On March 23, 2016, Murray declared for the NBA draft, forgoing his final three years of college eligibility.

Professional career

San Antonio Spurs (2016–2022)
On June 23, 2016, Murray was selected by the San Antonio Spurs with the 29th overall pick in the 2016 NBA draft. He joined the Spurs for the 2016 NBA Summer League, and on July 14, he signed his rookie scale contract with the team. On October 29, 2016, in the Spurs' third game of the 2016–17 season, Murray made his NBA debut. In just under nine minutes off the bench, he recorded two rebounds and one assist in a 98–79 win over the New Orleans Pelicans. On January 12, 2017, he scored a season-high 10 points in a 134–94 win over the Los Angeles Lakers. He surpassed that mark on January 19, scoring 24 points in a 118–104 win over the Denver Nuggets. During his rookie season, he had multiple assignments with the Austin Spurs of the NBA Development League.

On May 5, 2017, with Tony Parker ruled out for the rest of the playoffs with a leg injury, the Spurs opted to start Murray at point guard in Game 3 of their second-round series against the Houston Rockets. He scored two points in 15 minutes, as the Spurs took a 2–1 lead in the series with a 103–92 win. He helped the Spurs clinch the series against the Rockets with 11 points, 10 rebounds and 5 assists in a Game 6 win. He became just the fourth rookie in Spurs history to record a point/rebound double-double in a playoff game, joining David Robinson, Tim Duncan, and Kawhi Leonard. The Spurs went on to lose to the Golden State Warriors in the Western Conference Finals.

In the Spurs' season opener on October 18, 2017, Murray had 16 points, five rebounds, and two assists while starting in place of Parker in a 107–99 win over the Minnesota Timberwolves.

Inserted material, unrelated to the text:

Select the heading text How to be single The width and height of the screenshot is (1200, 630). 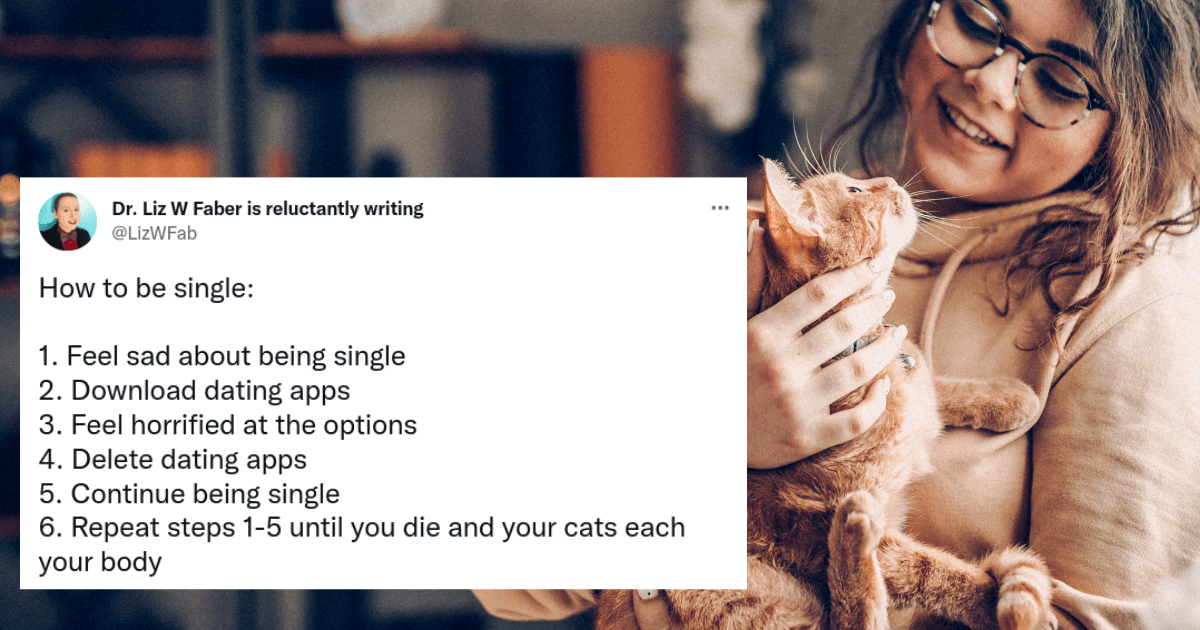point(147,289)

On December 9, 2017, he tied his career-high with 14 rebounds in a 104–101 win over the Phoenix Suns. On February 3, 2018, in a 120–111 loss to the Utah Jazz, Murray became the first player since Kawhi Leonard with 500 points and 300 rebounds in his first 100 games with the Spurs. On March 19, 2018, in an 89–75 win over the Warriors, Murray had eight rebounds to set the franchise record for rebounds in a single season by a point guard. Murray reached 385 rebounds in 1,436 minutes, surpassing Johnny Moore's total of 378 collected in 2,689 minutes. In Game 4 of the Spurs' first-round playoff series against the Warriors, Murray was 3-for-3 on 3-pointers in the first half, the most three-pointers made in the playoffs without a miss by a Spurs player since Steve Kerr (2003) and Patty Mills (2014) were 4-for-4 in a half. At the season's end, he earned NBA All-Defensive Second Team honors, becoming the youngest player in NBA history to be named All-Defense.

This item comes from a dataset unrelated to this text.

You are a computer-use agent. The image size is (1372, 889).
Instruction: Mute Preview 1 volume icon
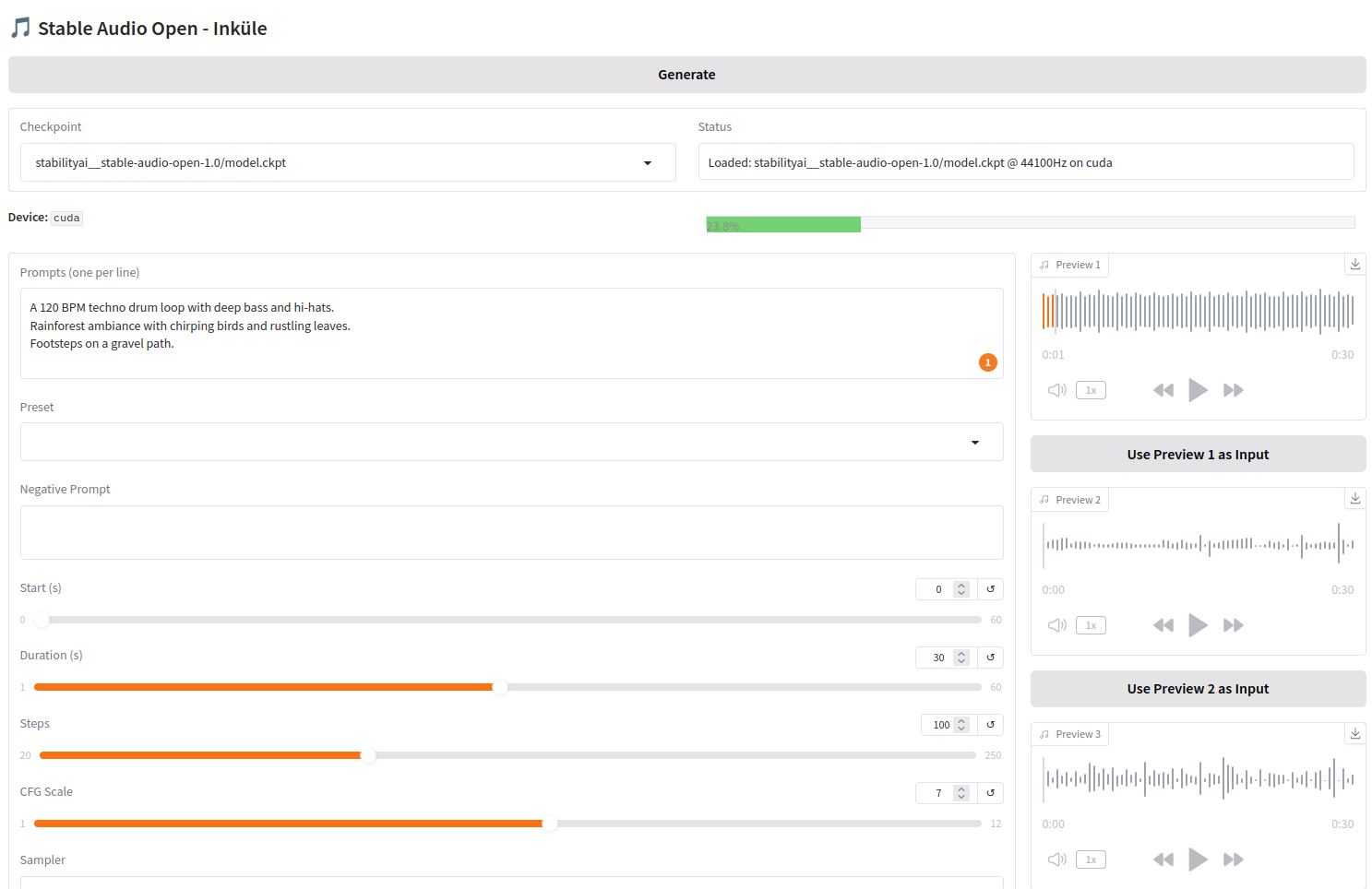point(1056,390)
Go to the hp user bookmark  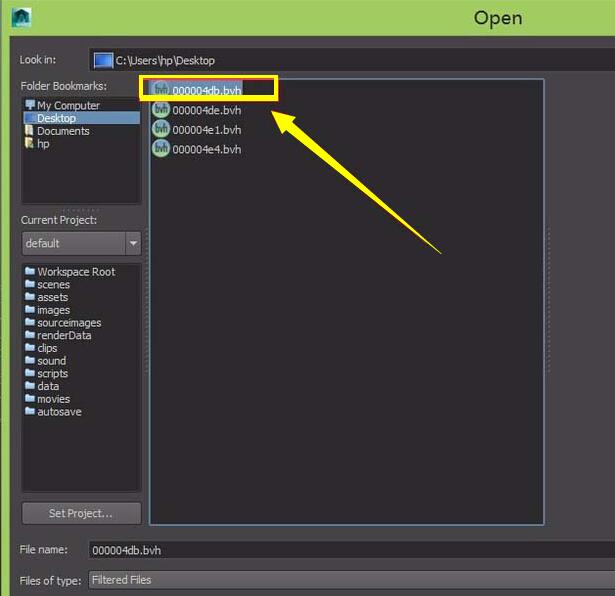point(42,144)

On October 7, 2018, Murray suffered a torn right anterior cruciate ligament injury in a preseason game against the Rockets. He subsequently missed the entire 2018–19 season. In October 2019, the Spurs and Murray agreed to a $64 million, four-year contract, taking the contract to $70 million with incentives. On December 26, 2020, Murray recorded his first career triple-double with 11 points, 10 rebounds and 10 assists in the Spurs' 119–114 win against the Toronto Raptors. On February 8, 2021, he recorded 27 points, 10 rebounds, and a career-high eight steals in the Spurs' 105–100 win against the Warriors.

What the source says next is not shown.